Fox Sparrows are North America’s largest sparrow. There are four different forms of this bird (“Red”, “Sooty”, “Slate-Colored”, and “Large-Billed”) and their range covers most of North America, north of Mexico. Some birds will winter in northern Baja California in Mexico. There is disagreement among scientists whether the four subspecies should be given full species status.

Breeding birds will migrate to the northern Rocky Mountains, the northern Sierra Nevada Range of California and Oregon, but most will travel as far north as British Columbia and Alaska, east to the Hudson Bay region and all the way to Labrador and Nova Scotia Canada.

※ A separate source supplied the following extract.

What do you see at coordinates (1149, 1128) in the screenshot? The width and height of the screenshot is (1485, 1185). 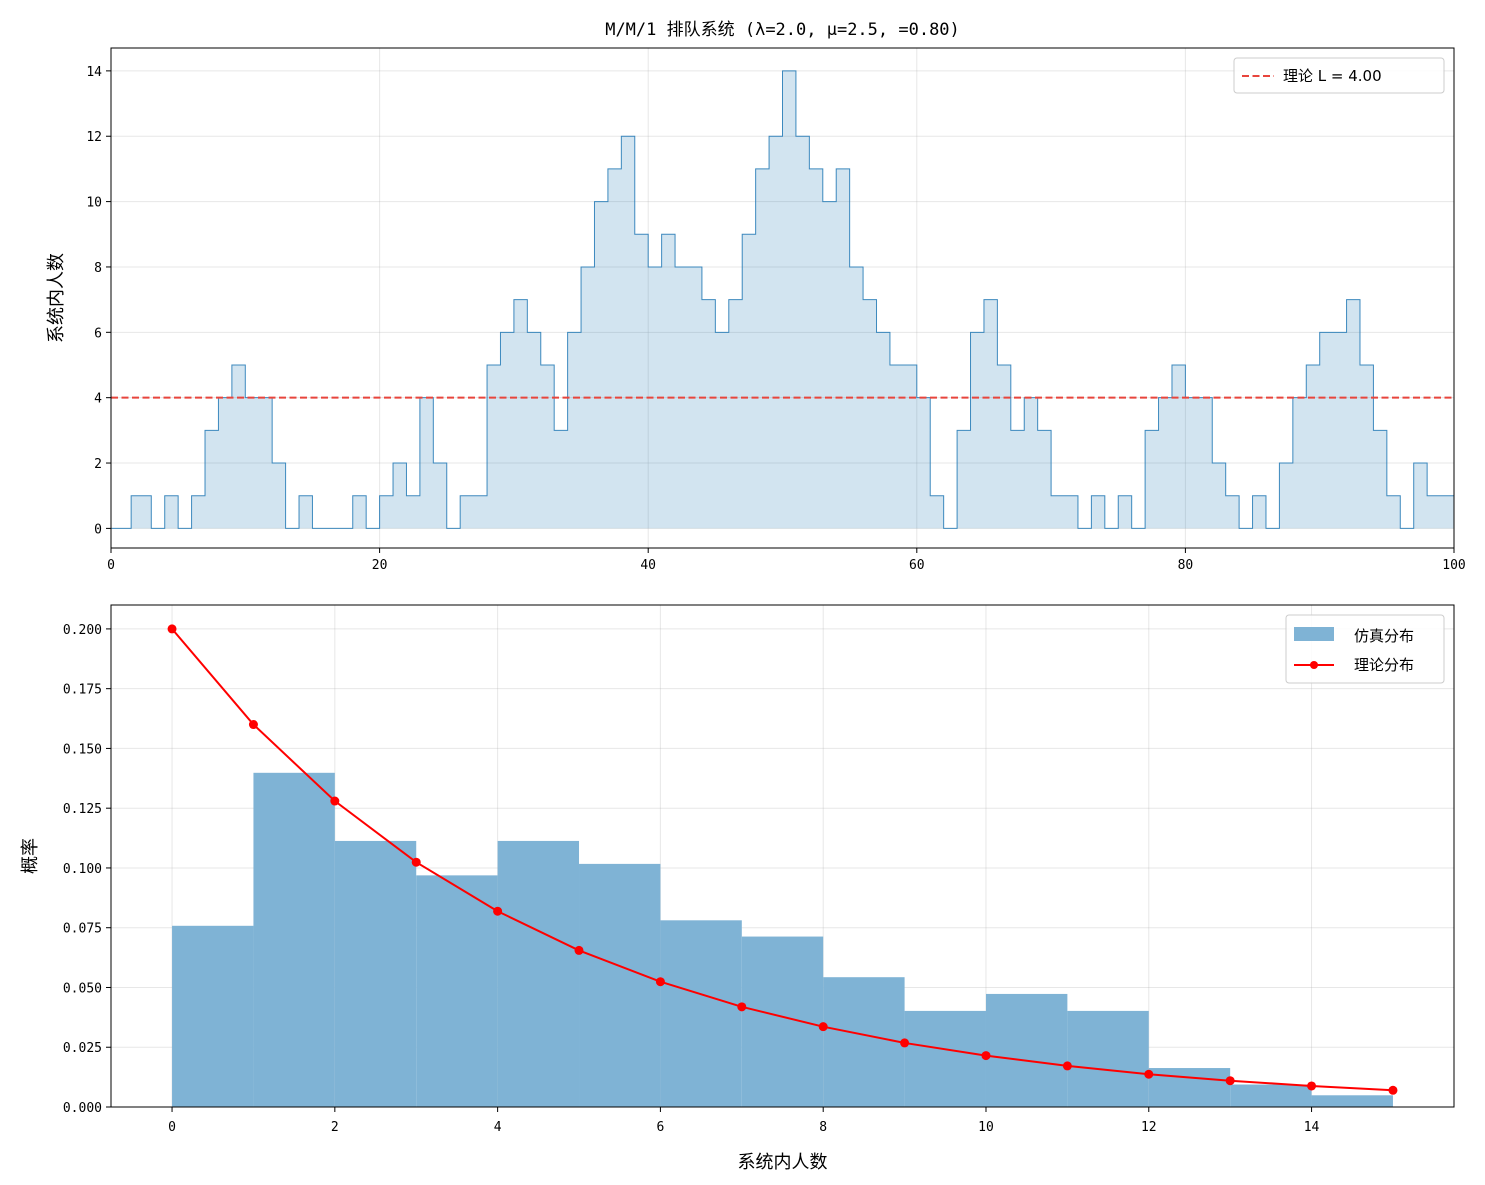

Some authorities recognise up to 18 subspecies of Fox Sparrow. Other sources suggest the following short list:

  • P. i. iliaca or Red Fox Sparrow, breeds in the taiga of Canada and Alaska. They spend winters in central and eastern North America.
  • P. i. unalaschcensis or Sooty Fox Sparrow, breeds along the Pacific coast of North America from the Aleutian Islands south to Washington. They spend winters from southeastern Alaska south to Baja California (Mexico).
  • P. i. schistacea or Slate-Colored Fox Sparrow, breeds in the interior of western North America. They spend winters south and west of their breeding range.
  • P. i. megarhyncha or Thick-Billed Fox Sparrow lives in northern California and Oregon.

I first met the Fox Sparrow in southeastern Alaska in 2005. Later, in 2009, I met one of these birds at my home in Poway (California), but my most successful image gathering for this species came in October-2014 from the mountains in the back country of San Diego County (California). More recently, I met them at Bandon Marsh in Oregon.